▶ _Short exercise_:
Reproduce the material starting with the line that contains "Click the 任劼 blue avatar circle" and continuing through the line that contains "click(2133, 1194)", replacing "blue" with "green" and leaving everything else unchanged. Omit the pictures from your answer.

▶ _Data records_:
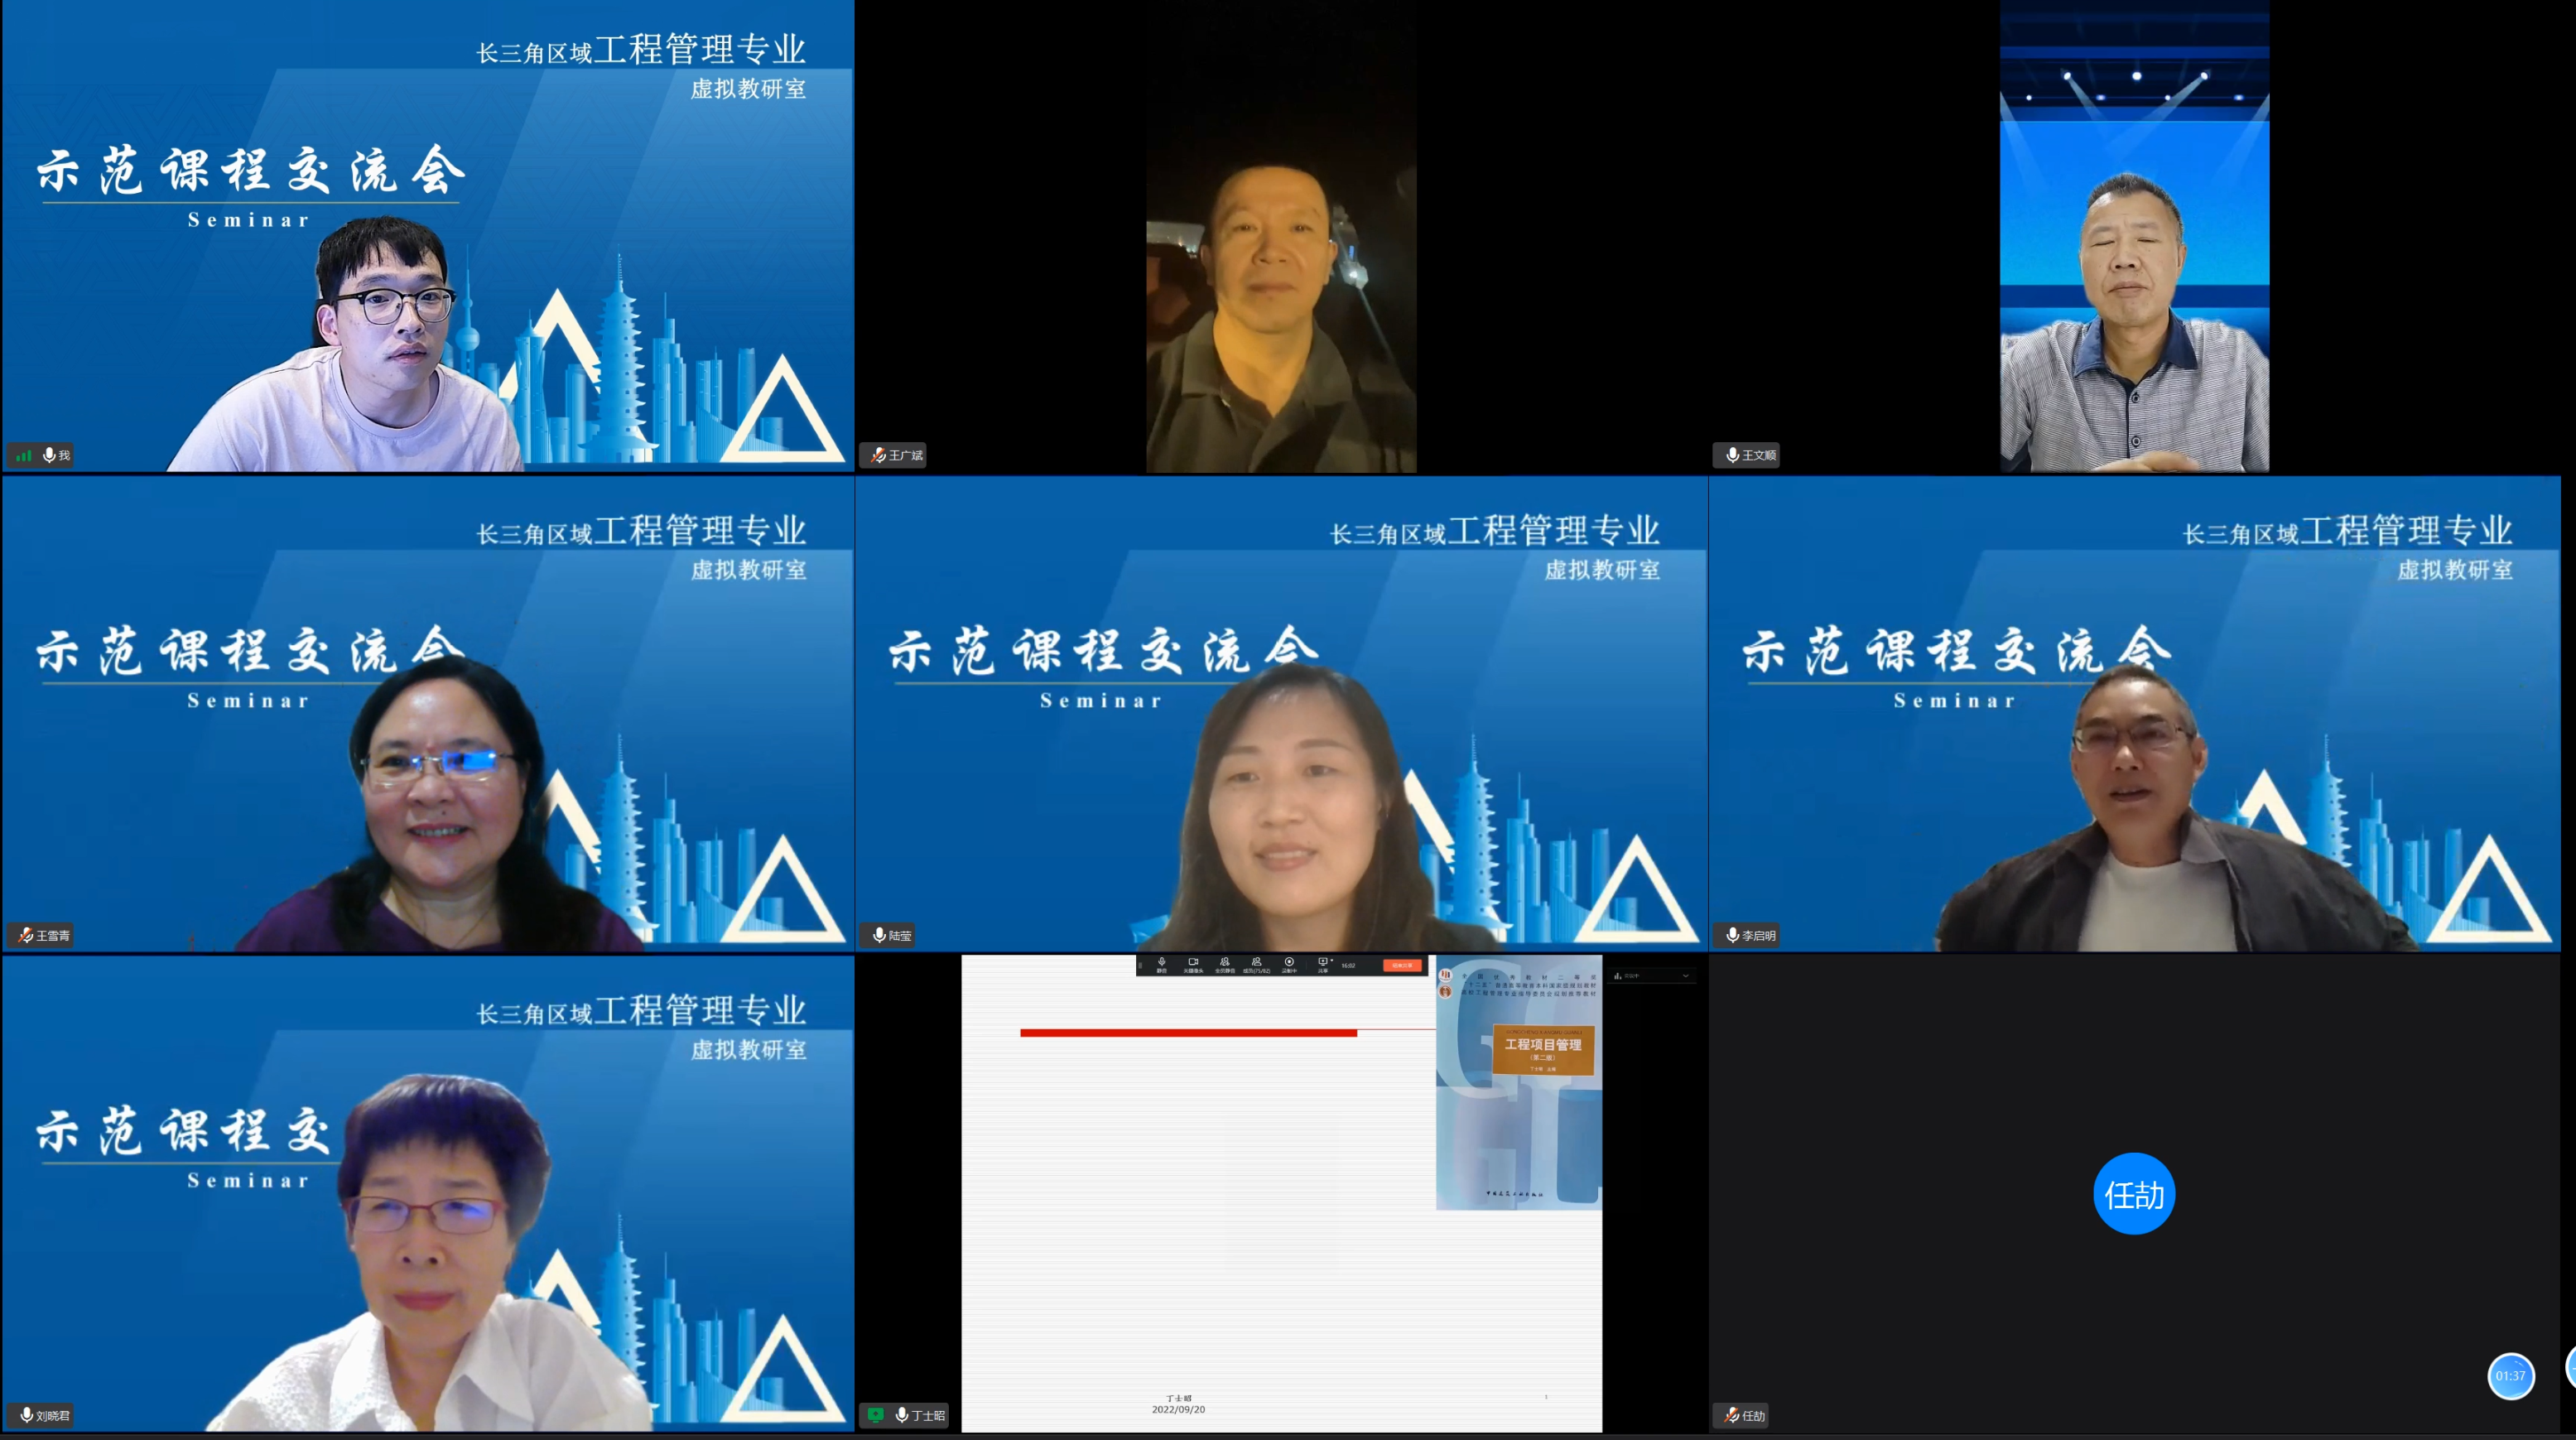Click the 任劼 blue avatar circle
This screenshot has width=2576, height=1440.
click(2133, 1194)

...

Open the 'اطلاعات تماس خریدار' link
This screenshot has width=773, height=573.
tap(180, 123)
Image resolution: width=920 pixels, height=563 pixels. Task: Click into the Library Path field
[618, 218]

* * *

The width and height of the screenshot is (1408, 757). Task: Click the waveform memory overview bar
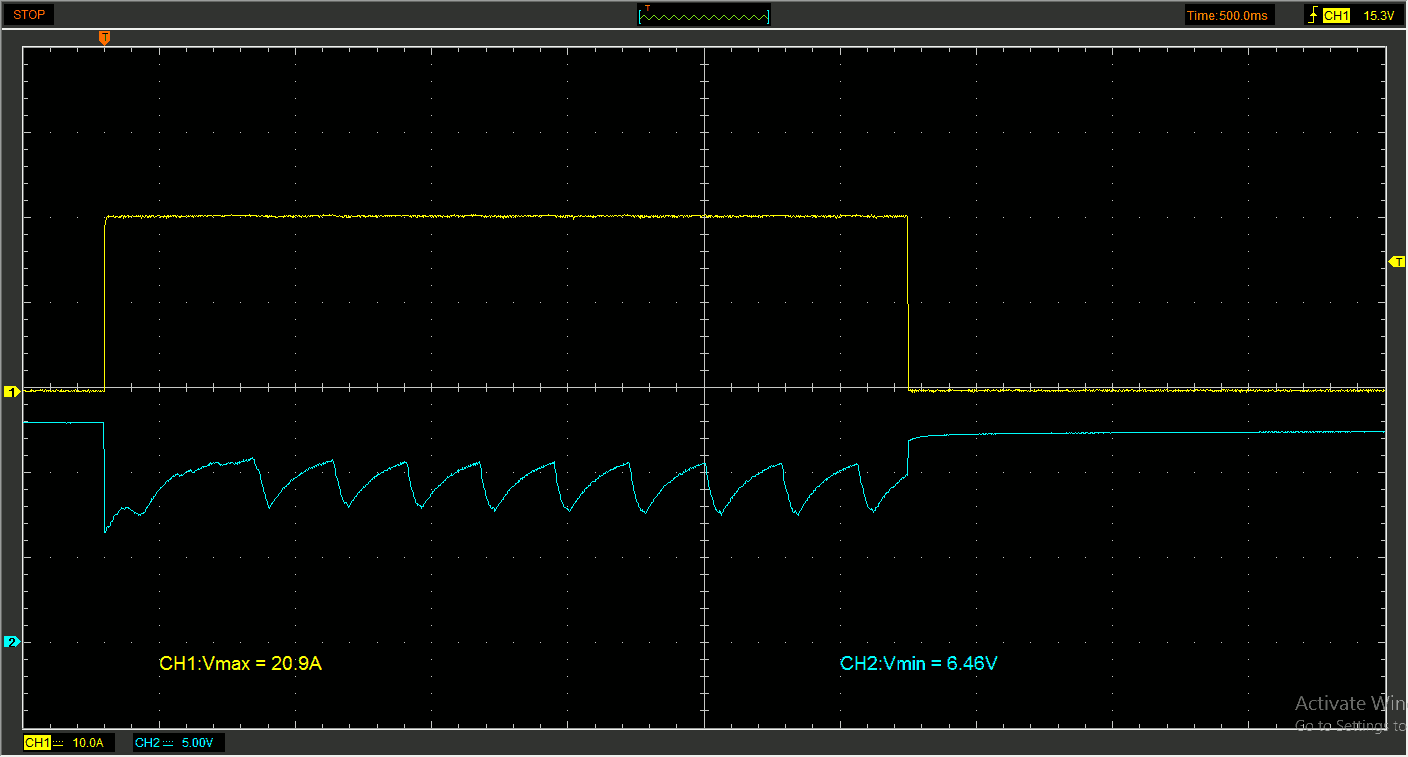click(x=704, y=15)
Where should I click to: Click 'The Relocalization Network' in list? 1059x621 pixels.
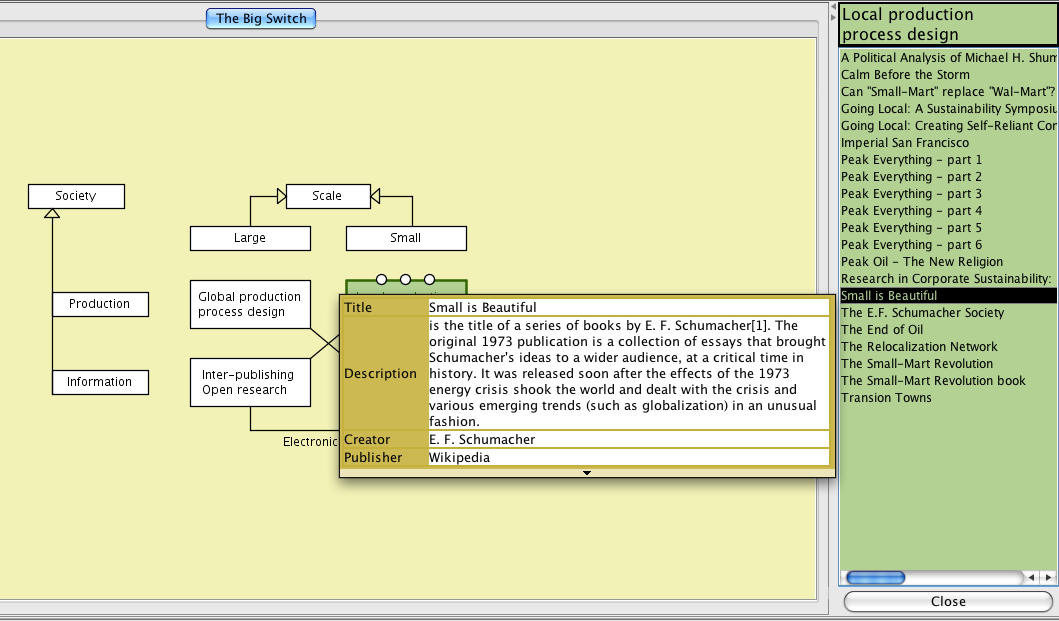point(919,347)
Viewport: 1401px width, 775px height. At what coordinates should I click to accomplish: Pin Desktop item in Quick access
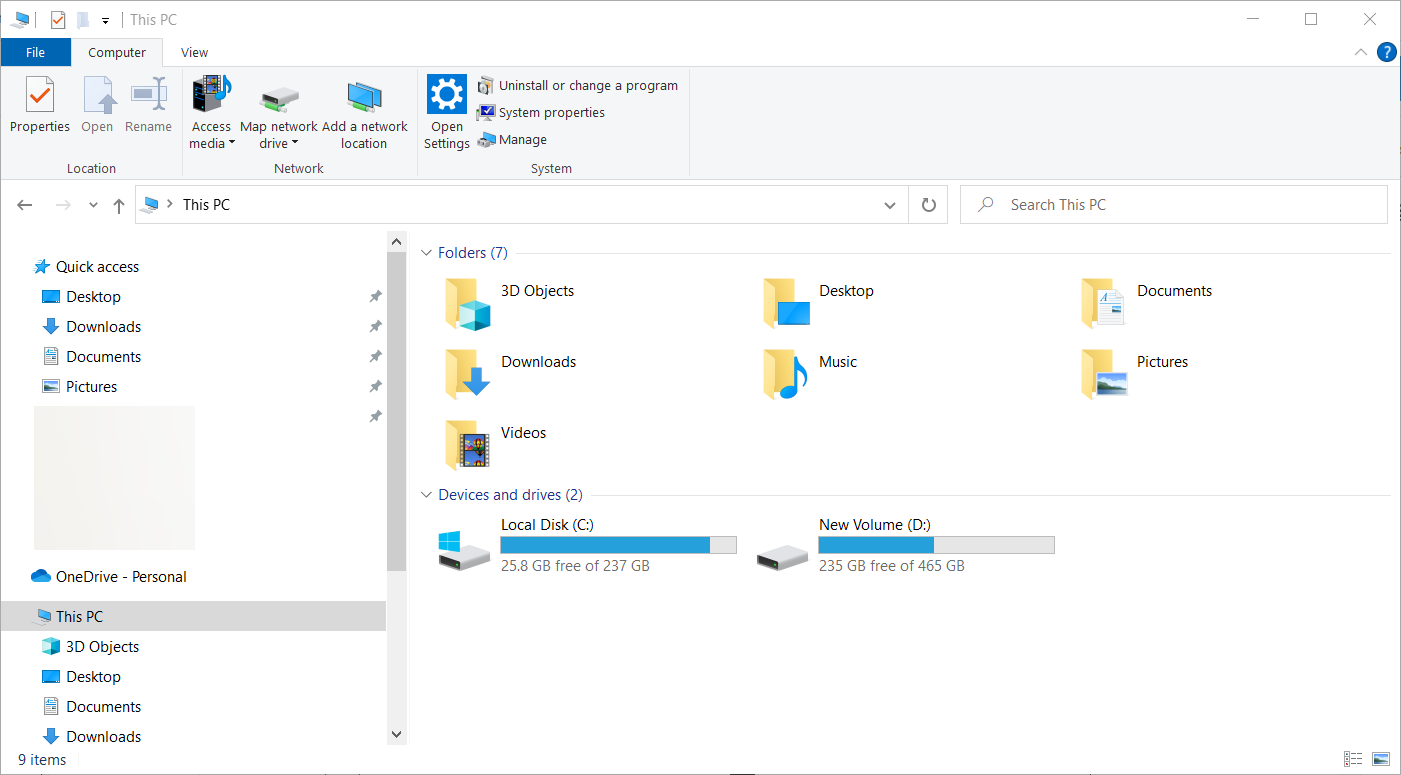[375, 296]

▶ _Finished answer_:
Click the 任劼 green avatar circle
This screenshot has width=2576, height=1440.
click(2133, 1194)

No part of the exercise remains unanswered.